Burton was an Oxford man, but made regular trips to London. There he would have paid a visit to the Exchange, gathering up news and gossip from the merchants crowding the surrounding streets, before moving on to St. Paul’s Churchyard, perhaps stopping to buy a pamphlet from a hawker on the way. On front of the Cathedral he might have picked up some more pamphlets from the many booksellers lining the border of its square, or a copy of Nathaniel Butter and Nicholas Bourne’s new news publication, an innovative weekly format copied from the continent, although, somewhat disappointingly, it wouldn’t have contained any domestic news.
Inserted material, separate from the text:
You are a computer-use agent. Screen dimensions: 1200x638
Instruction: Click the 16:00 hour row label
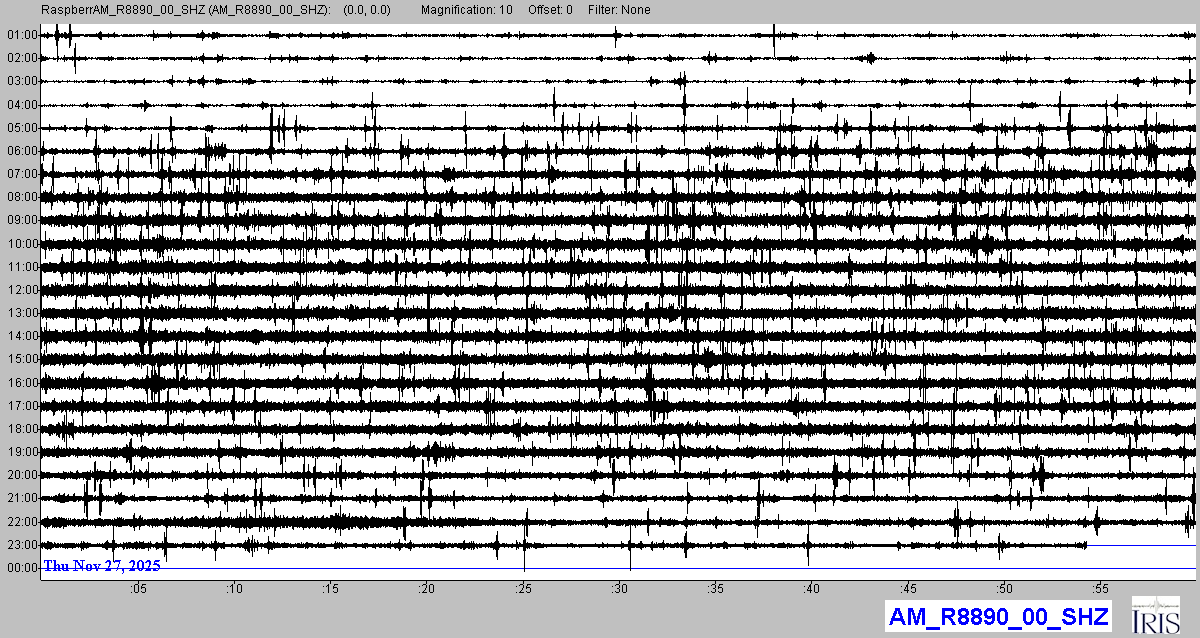(x=22, y=383)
This short walk helps us understand how Burton perceived a world of overwhelming information. But what would he have made of the 21st century? Indeed, what would he have made of the 19th? Had he been writing, say, 250 years later, in 1872, Burton would surely have been overwhelmed by the number of titles available to him on a daily basis.
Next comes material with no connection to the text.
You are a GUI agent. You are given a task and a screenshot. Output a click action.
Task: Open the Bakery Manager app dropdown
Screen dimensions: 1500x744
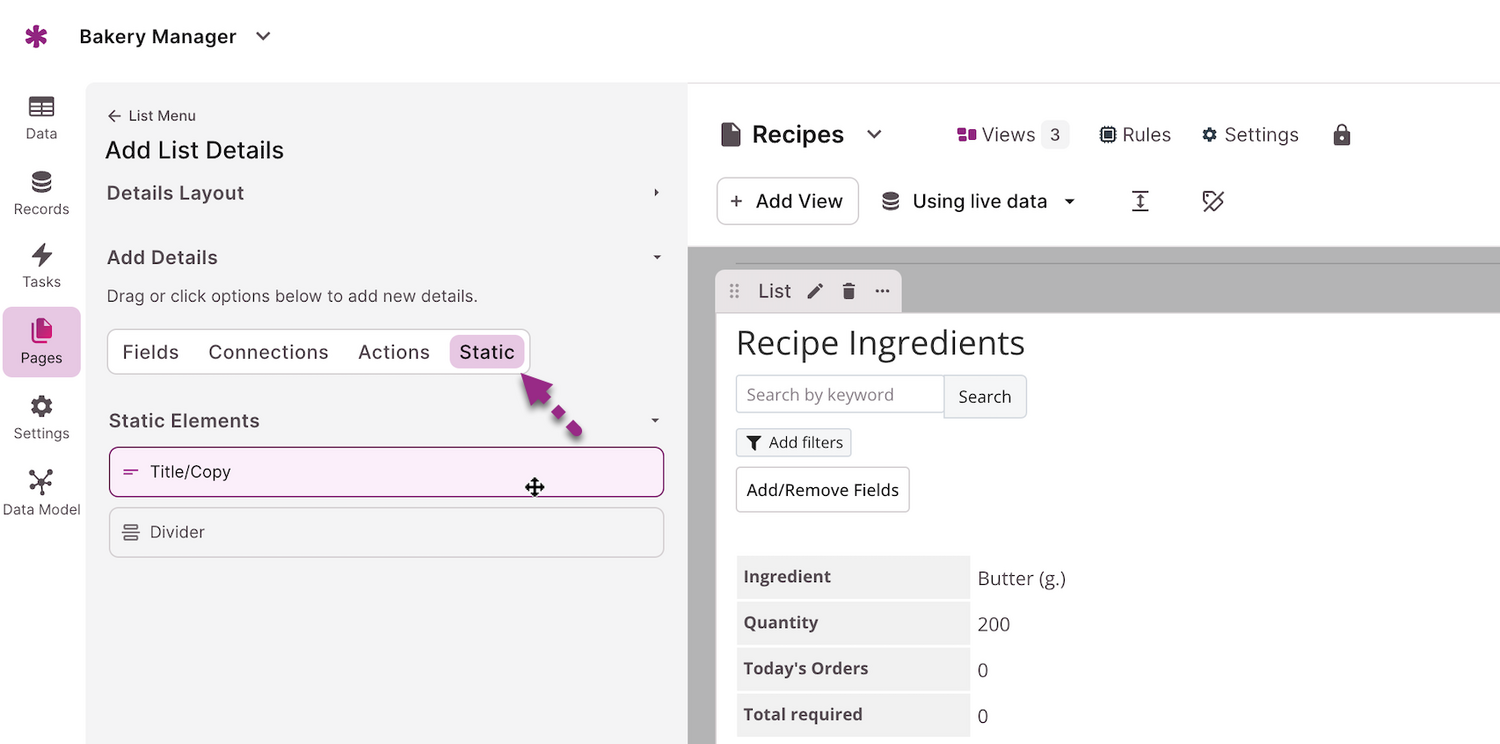click(x=263, y=37)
A late-seventeenth-century London coffee house (Usage terms: Creative Commons Attribution Non Commercial Share Alike licence. Held by © Trustees of the British Museum)

The 19th century is a new world for me, coming from a background of 17th century newspapers. And it is a different world. There’s the name, for one thing: the Oxford English Dictionary records the first use of the word ‘newspaper’, to mean a publication of regular, periodical news, in 1688. My own work is on the first half of the 17th century, when the word ‘news-book’ was most common, as was a host of words and phrases like ‘coranto’, ‘weekly news-sheet’, ‘weekly pamphlet’ and ‘Mercuries’, with overlapping, shifting and slightly different meanings.

This naming change can be useful – it helps us to grasp the real intellectual and material differences between the news world of the 17th century and that of the 19th. Although the change was gradual and not always linear – changes and innovations often moved backwards as well as forwards – the march of progress was did eventual pick up pace. 17th century news looked very different, much like a few sheets of A4 paper folded in half, with news in a single column. It was called a news-book because it looked like a small book. The way information was organised was different, too: early 17th century news-books contained a series of paragraphs each from a particular place, recording all the news collected from that place. The invention of the ‘article’, a unit of news based on one particular subject or event, was not to happen for some time.

The evolution from one to eight columns

This categorical divide also continues with the data. I estimate there are 1,000,000 words in Early English Books Online’s entire periodicals collection. The British Library’s collection of 19th century news runs to hundreds of millions of pages (we wrote recently that the collection consists of 60 million issues, 450 million pages... perhaps four trillion words... twenty-six trillion characters…). The other seismic change is that a computer can be taught to read (with varying accuracy) 19th century news. For the 17th, it’s still very difficult.

This Optical Character Recognition is what allows me to load up the British Newspaper Archive and check if my great-great-granddad committed any crimes in 1839 (still can’t find anything), for example, or check Limerick hurling scores from 1887. This difference isn’t just trivial: it represents a complete step-change in the way we approach newspaper history. For one thing, the datasets increase in size, by orders of magnitude. I have created a dataset of about 15,000 rows, manually collected, by reading 17th century news and noting down bits of information in a spreadsheet. 15,000 rows, from about 400 newspaper issues, which took many months to create. Yesterday, a few hours, I created a dataset of N-Grams (basically combinations of words) from a single issue of one 19th century title. It contained 150,000 rows.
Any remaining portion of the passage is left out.